Document passage Start Marker

Like many nurses in Canada, I welcomed the recent announcement that Prime Minister Justin Trudeau and NDP Leader Jagmeet Singh had reached an agreement with health care at its heart. As nurses, we have long advocated for national pharmacare, long-term care standards and dental care, and we recognize affordable housing as an essential social determinant of health.
While these measures will most certainly improve Canadians’ health outcomes, the deal fails to recognize the perilous state of our health care system. A decades-long health care worker shortage continues to grow unabated and has left our health system on life support and on the verge of collapse.
Nurses are now hinging their hopes on the agreement’s promise of immediate “additional ongoing investments” in Canada’s health system, including more nurses. They are desperately hoping to see significant targeted funding aimed at proven retention and recruitment initiatives, reinforced by real accountability measures.
Yes, we need more health care workers, nurses, and doctors. At the same time, we also need to keep the nurses we have in their jobs to train, mentor and retain a new generation of nurses. Retention and recruitment are two sides of the same coin.
In the fourth quarter of 2021, Statistics Canada reported 126,000 vacancies in the health care and social assistance sector, an all-time high. Nationally, the number of vacant nursing positions surpassed 34,000, a 133 per cent increase over a two-year period.
Late-career nurses are revising their retirement plans. Meanwhile, new nurses are shocked by the untenable working conditions on the front lines and are reassessing their career choices.
Grueling workloads and staffing shortfalls have taken their toll. A national Viewpoints Research Poll commissioned by the CFNU found that severe burnout among nurses had risen to 45 per cent. Nurses are grappling with high levels of stress. Polling indicates that just over half of nurses are considering leaving their jobs this year. Of those, one in five may leave nursing altogether. Even if nurses don’t leave immediately, over 20 per cent of health care workers are eligible to retire by 2026.

Document passage End Marker

= Tasks and exercises =
**1.** Copy the article on Canada's nurse shortage word for word, from "Late-career nurses are" to "their career choices.".
**2.** Pick up the article on Canada's nurse shortage right after its last sentence and keep writing it.

Data section Start Marker

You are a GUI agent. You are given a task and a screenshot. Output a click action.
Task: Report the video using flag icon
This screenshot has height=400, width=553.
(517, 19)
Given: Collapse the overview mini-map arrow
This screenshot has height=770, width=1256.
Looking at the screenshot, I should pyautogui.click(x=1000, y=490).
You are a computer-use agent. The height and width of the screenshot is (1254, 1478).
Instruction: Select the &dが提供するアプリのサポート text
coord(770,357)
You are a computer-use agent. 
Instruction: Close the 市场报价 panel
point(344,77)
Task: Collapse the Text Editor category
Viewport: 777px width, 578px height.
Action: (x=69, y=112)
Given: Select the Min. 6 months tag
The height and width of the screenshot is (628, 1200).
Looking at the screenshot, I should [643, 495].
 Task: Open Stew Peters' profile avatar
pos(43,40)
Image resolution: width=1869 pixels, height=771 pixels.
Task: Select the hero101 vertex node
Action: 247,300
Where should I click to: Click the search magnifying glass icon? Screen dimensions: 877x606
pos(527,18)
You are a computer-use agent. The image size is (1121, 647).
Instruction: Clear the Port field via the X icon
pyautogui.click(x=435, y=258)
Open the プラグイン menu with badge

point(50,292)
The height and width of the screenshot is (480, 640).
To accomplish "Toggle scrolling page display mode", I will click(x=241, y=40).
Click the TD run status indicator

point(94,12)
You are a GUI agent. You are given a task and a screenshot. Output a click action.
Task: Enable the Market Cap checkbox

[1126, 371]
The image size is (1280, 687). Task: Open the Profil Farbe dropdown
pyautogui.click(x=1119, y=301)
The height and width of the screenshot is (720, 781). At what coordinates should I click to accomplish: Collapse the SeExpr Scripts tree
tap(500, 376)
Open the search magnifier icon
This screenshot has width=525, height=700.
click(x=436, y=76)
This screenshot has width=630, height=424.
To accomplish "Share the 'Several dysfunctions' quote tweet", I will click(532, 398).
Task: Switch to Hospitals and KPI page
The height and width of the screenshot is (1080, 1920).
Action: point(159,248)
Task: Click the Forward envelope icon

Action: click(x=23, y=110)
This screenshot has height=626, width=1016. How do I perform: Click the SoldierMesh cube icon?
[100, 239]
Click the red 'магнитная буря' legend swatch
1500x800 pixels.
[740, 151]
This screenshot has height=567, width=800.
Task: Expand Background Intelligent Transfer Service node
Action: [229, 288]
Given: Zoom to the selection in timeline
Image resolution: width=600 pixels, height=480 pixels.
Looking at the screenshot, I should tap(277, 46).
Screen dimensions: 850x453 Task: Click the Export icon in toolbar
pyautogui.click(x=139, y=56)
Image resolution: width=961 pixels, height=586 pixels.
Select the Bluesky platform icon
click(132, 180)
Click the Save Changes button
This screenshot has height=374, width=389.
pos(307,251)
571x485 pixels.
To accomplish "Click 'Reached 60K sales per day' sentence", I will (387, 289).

Data section End Marker

= Answers for this exercise =
**1.**
Late-career nurses are revising their retirement plans. Meanwhile, new nurses are shocked by the untenable working conditions on the front lines and are reassessing their career choices.

**2.**
Along with more than 60 other health care organizations, the CFNU also supports the agreement’s commitment to better data, which we hope will inform a robust approach to health human resources planning. To this end, the federal government must establish a dedicated coordinating body to address critical health workforce data gaps.
Without a commitment to better data collection, coordination, analysis and planning tools, we can expect inadequate planning to continue now and in the future.
Health workers represent a significant public investment. In 2019 this amounted to nearly eight per cent of GDP. More than 10 per cent of all employed Canadians work in health care. And yet, we know very little about our health workforce. We lack the most basic data and tools needed for planning. To plan for the future and build a responsive health care system, we need the ability to forecast how the workforce will change.
The federal government must assume a leadership role by collecting better and more complete data. Meanwhile, the provinces, territories and regions will benefit from a more strategic and holistic approach to health workforce planning.
Throughout this pandemic, nurses have shouldered the burden of a short-staffed and under-funded health care sector. It’s time to do right by health care workers and invest in a stronger health care system.